Bush endossou o cheque apresentado pelo Comitê para a
Salvação do Mundo – e fez exatamente o que a expressão designa


Vilma Gryzinski

Manuel Balce Ceneta/AP

A semana do presidente foi normal: ele recebeu um dignitário africano, visitou flagelados do último furacão, salvou o mundo ocidental. É claro que a semana passada foi tudo menos normal para George W. Bush. E é claro que não foi ele quem tomou as decisões que aproximavam a galáxia financeira, alternadamente, do caos e da salvação, a cada vez que uma supernova explodia no universo de Wall Street.

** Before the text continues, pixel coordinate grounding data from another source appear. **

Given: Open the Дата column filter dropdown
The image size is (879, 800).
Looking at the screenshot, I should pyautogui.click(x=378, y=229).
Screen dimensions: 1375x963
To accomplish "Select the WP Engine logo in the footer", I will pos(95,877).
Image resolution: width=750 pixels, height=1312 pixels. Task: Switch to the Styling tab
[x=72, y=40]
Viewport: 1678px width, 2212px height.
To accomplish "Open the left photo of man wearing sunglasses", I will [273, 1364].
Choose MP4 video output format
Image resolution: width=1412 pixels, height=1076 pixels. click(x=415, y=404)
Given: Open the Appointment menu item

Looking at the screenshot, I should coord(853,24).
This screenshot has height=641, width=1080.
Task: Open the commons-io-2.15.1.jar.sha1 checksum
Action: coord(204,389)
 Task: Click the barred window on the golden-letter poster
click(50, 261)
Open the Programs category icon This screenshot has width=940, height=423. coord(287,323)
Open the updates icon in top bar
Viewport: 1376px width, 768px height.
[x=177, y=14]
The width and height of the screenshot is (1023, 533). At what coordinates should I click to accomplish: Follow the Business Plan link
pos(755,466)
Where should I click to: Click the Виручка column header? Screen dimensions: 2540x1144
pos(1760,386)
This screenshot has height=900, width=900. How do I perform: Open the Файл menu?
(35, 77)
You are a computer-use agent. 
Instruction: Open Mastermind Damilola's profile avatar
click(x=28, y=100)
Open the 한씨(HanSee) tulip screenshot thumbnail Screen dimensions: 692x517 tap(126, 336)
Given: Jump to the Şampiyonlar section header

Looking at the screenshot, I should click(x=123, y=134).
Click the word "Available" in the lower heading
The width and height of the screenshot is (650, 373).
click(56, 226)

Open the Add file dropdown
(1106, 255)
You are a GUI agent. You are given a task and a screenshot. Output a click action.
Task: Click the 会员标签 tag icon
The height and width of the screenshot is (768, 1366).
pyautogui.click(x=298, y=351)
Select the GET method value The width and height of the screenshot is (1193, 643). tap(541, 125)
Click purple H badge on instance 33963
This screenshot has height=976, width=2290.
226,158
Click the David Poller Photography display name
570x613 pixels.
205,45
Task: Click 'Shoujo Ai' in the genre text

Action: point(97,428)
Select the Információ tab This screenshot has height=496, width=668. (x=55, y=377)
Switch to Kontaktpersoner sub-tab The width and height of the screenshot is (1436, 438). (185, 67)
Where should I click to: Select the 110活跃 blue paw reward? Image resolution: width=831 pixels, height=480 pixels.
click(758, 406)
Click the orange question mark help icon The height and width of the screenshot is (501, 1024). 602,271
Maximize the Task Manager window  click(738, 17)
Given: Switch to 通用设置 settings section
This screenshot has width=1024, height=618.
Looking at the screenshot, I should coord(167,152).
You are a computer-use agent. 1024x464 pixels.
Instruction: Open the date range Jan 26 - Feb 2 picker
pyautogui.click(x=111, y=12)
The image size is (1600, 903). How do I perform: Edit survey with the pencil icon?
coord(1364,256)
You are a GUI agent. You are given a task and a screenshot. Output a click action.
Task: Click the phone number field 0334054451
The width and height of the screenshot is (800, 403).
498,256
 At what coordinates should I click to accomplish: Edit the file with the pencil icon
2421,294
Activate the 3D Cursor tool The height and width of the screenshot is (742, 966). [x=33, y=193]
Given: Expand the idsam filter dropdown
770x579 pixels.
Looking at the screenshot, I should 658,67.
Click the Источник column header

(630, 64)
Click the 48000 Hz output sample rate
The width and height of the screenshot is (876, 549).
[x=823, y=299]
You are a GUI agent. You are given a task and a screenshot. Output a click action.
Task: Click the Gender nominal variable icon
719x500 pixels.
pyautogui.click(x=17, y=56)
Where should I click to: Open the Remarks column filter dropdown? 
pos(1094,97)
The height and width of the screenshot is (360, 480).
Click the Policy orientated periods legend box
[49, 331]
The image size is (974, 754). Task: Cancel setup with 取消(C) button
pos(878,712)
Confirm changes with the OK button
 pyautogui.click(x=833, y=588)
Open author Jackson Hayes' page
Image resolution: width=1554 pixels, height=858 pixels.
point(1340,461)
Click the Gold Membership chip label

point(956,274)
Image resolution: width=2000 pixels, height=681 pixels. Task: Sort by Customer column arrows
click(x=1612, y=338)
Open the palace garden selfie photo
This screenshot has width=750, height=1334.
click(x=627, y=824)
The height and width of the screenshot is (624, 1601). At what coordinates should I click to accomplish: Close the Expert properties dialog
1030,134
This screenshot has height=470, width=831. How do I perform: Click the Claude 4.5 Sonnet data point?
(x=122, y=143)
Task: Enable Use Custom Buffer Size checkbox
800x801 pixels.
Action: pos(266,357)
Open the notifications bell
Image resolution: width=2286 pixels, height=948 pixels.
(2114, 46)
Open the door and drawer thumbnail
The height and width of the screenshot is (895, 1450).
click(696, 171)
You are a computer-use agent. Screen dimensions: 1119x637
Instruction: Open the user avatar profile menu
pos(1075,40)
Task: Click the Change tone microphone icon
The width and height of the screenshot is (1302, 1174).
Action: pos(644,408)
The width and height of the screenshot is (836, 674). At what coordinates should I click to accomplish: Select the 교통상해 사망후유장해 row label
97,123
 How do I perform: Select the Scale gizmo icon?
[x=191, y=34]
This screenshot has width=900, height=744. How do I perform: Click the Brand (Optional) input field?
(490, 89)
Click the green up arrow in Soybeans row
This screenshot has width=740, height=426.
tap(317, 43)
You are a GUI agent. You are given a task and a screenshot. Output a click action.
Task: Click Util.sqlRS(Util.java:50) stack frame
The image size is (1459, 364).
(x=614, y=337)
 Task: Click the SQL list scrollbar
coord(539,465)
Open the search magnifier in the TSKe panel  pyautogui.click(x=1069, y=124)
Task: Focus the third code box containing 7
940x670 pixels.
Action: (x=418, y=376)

Mas foi Bush quem em última instância assinou o cheque metafórico apresentado pelo trio de gestão da crise – o secretário do Tesouro, Henry Paulson, e os presidentes dos dois Feds, o central e o de Nova York, Ben Bernanke e Timothy Geithner, cuja atuação ressuscitou uma expressão da era Clinton, o Comitê para a Salvação do Mundo. O único momento de descontração de Bush foi na segunda-feira, quando recebeu o presidente de Gana, John Kufuor, um dos destinatários da substancial ajuda americana a líderes africanos que preencham alguns requisitos (por exemplo, não praticar crimes hediondos contra o próprio povo). Kufuor mereceu a honraria de um jantar de gala na Casa Branca – coisa rara, foram apenas seis em quase oito anos de mandato de um presidente que gosta de dormir cedo – e uma seleção de cenas do musical O Rei Leão. Àquela altura, as feras já estavam à solta e quase devoraram o mundo. O falecido presidente Ronald Reagan fazia uma blague que levava ao delírio as platéias republicanas. "As nove palavras mais aterrorizadoras da nossa língua são as seguintes: ‘Eu sou do governo e estou aqui para ajudar’", dizia, desfrutando a simplicidade quase idílica de um mundo pré-derivativos. O antipático, impopular, detestado e, pela expressão exibida na semana passada, assustado Bush ajudou. Por enquanto.